Czwartkowa podwyżka stóp w Turcji była już piątą, odkąd w czerwcu na czele banku centralnego stanęła Hafize Gaye Erkan, której prezydent Recep Erdogan po wygranych wyborach powierzył zadanie zduszenia inflacji. Przed rozpoczęciem cyklu zacieśniania polityki pieniężnej główna stopa procentowa wynosiła tam 8,5 proc. Obecnie jest najwyższa od ponad 20 lat, a ekonomiści nie wykluczają, że jeszcze zostanie podniesiona.
– Turcja podwyższy do końca roku główną stopę procentową do 40 proc. ze względu na podwyższone ryzyko geopolityczne oraz jego potencjalny wpływ na turecką inflację oraz bilans płatniczy – twierdzi Yigit Onay, ekonomista Deutsche Banku.
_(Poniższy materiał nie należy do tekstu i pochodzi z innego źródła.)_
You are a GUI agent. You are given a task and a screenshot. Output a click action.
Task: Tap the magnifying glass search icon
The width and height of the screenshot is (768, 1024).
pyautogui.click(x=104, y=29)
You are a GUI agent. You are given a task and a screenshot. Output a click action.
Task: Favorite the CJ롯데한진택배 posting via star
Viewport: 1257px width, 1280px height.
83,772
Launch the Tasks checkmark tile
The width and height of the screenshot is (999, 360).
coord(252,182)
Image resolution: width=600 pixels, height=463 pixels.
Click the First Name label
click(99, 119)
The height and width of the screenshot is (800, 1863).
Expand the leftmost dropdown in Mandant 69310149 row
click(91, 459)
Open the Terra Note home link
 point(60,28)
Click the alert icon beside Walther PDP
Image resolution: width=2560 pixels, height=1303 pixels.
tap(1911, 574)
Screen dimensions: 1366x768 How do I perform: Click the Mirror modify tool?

Mediana prognoz analityków zebranych przez agencję Bloomberga sugeruje jednak, że główna stopa procentowa dojdzie do 40 proc. dopiero w II kwartale 2024 r. Najbardziej „jastrzębie” prognozy wskazują, że może ona sięgać aż 45 proc.
Tak radykalne podwyżki stóp mają za zadanie okiełznać inflację konsumencką, która przyspieszyła we wrześniu do 61,5 proc. Wygląda na to, że ma ona już szczyt za sobą (85,5 proc. w październiku 2022 r.), ale jej dalsza redukcja może być długotrwała. Bank centralny spodziewa się, że na koniec 2024 r. będzie ona wynosiła 33 proc.